**Task statement**
Your answer must be every line below, repeated exactly.

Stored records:
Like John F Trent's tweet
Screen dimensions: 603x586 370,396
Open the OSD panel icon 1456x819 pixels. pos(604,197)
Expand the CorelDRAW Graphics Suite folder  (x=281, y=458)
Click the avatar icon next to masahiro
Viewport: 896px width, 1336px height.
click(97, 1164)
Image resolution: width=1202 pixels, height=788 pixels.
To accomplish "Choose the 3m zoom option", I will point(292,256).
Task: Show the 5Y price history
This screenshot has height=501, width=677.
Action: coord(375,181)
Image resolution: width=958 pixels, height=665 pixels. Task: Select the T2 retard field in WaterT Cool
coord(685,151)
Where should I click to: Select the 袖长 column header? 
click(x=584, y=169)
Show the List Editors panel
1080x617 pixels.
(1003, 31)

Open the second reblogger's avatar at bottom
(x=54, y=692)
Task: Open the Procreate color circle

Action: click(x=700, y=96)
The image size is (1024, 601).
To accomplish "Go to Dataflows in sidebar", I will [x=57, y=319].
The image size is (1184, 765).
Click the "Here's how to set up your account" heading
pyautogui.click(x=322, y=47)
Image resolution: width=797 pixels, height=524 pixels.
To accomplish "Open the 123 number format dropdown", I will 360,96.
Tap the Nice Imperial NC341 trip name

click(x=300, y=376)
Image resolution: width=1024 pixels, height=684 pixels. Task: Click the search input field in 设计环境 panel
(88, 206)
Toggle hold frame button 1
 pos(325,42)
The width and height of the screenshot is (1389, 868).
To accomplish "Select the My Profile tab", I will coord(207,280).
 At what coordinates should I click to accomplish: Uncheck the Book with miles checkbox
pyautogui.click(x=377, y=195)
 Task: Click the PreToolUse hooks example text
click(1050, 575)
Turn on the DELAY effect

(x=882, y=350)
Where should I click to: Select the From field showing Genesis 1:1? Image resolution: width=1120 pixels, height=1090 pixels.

**Result for this exercise**
Like John F Trent's tweet
Screen dimensions: 603x586 370,396
Open the OSD panel icon 1456x819 pixels. pos(604,197)
Expand the CorelDRAW Graphics Suite folder  (x=281, y=458)
Click the avatar icon next to masahiro
Viewport: 896px width, 1336px height.
click(97, 1164)
Image resolution: width=1202 pixels, height=788 pixels.
To accomplish "Choose the 3m zoom option", I will point(292,256).
Task: Show the 5Y price history
This screenshot has height=501, width=677.
Action: coord(375,181)
Image resolution: width=958 pixels, height=665 pixels. Task: Select the T2 retard field in WaterT Cool
coord(685,151)
Where should I click to: Select the 袖长 column header? 
click(x=584, y=169)
Show the List Editors panel
1080x617 pixels.
(1003, 31)

Open the second reblogger's avatar at bottom
(x=54, y=692)
Task: Open the Procreate color circle

Action: click(x=700, y=96)
The image size is (1024, 601).
To accomplish "Go to Dataflows in sidebar", I will [x=57, y=319].
The image size is (1184, 765).
Click the "Here's how to set up your account" heading
pyautogui.click(x=322, y=47)
Image resolution: width=797 pixels, height=524 pixels.
To accomplish "Open the 123 number format dropdown", I will 360,96.
Tap the Nice Imperial NC341 trip name

click(x=300, y=376)
Image resolution: width=1024 pixels, height=684 pixels. Task: Click the search input field in 设计环境 panel
(88, 206)
Toggle hold frame button 1
 pos(325,42)
The width and height of the screenshot is (1389, 868).
To accomplish "Select the My Profile tab", I will coord(207,280).
 At what coordinates should I click to accomplish: Uncheck the Book with miles checkbox
pyautogui.click(x=377, y=195)
 Task: Click the PreToolUse hooks example text
click(1050, 575)
Turn on the DELAY effect

(x=882, y=350)
Where should I click to: Select the From field showing Genesis 1:1? Image resolution: width=1120 pixels, height=1090 pixels.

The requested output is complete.